FR EN

About this blog

Hey there, this is FrizN, yet another (French) security enthusiast.

I have worked in a variety of security roles in France, Switzerland and Australia, and used to be a tech lead in Google's red team. I am interested in all things security and CS-related but my heart lies with native stuff, namely reversing and exploitation. I also like to follow modern malware trends and TTPs, as "offensive" tooling has been and continues to be a significant part of my work.

As you may see from the articles on this blog, I played CTFs with 0daysober, including for 3 Defcon finals. I rarely get spare weekends nowadays sadly, hence the lack of fresh content. Anyway, this so-called blog is just a little place for me to put articles about CTF challenges and other stuff I might happen to find cool or interesting.

I'll also shamelessly use this page to do a smallish inventory of what I have published and generally not blogged about. Nothing groundbreaking, but always happy to chat about any of this :)

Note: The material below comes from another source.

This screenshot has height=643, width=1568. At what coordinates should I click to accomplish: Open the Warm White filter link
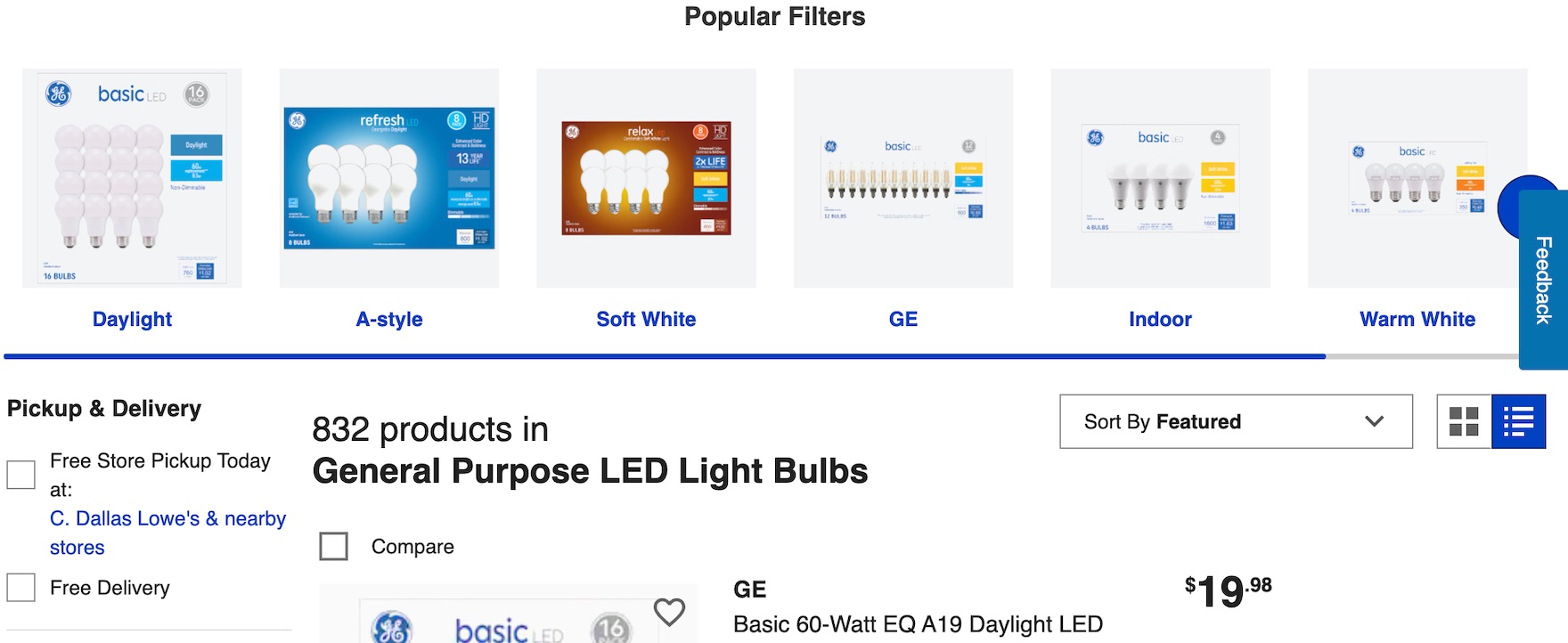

  • CVE-2018-19647: unauth root RCE in BMC Remedy Action Request System
  • CVE-2018-7264: more RCEs akin to ZDI-16-354 in ActivePDF (all fixed this time)
  • Cloud age: where local vulnerabilies go remote: talk at the 1st Unrestcon (Melbourne, 2016) on the discovery and exploitation of ZDI-16-354 (and how it could have been patched)
  • CVE-2016-4322: unauth remote privileged recursive directory copy in BMC Server Automation
  • ZDI-16-354: ActivePDF RCE 0-day, file format vuln with odd exploit pathways, fixed ~a year and a half after public disclosure
  • CVE-2016-0411: LPE in Oracle Enterprise Management agent

I hope you find something worth reading!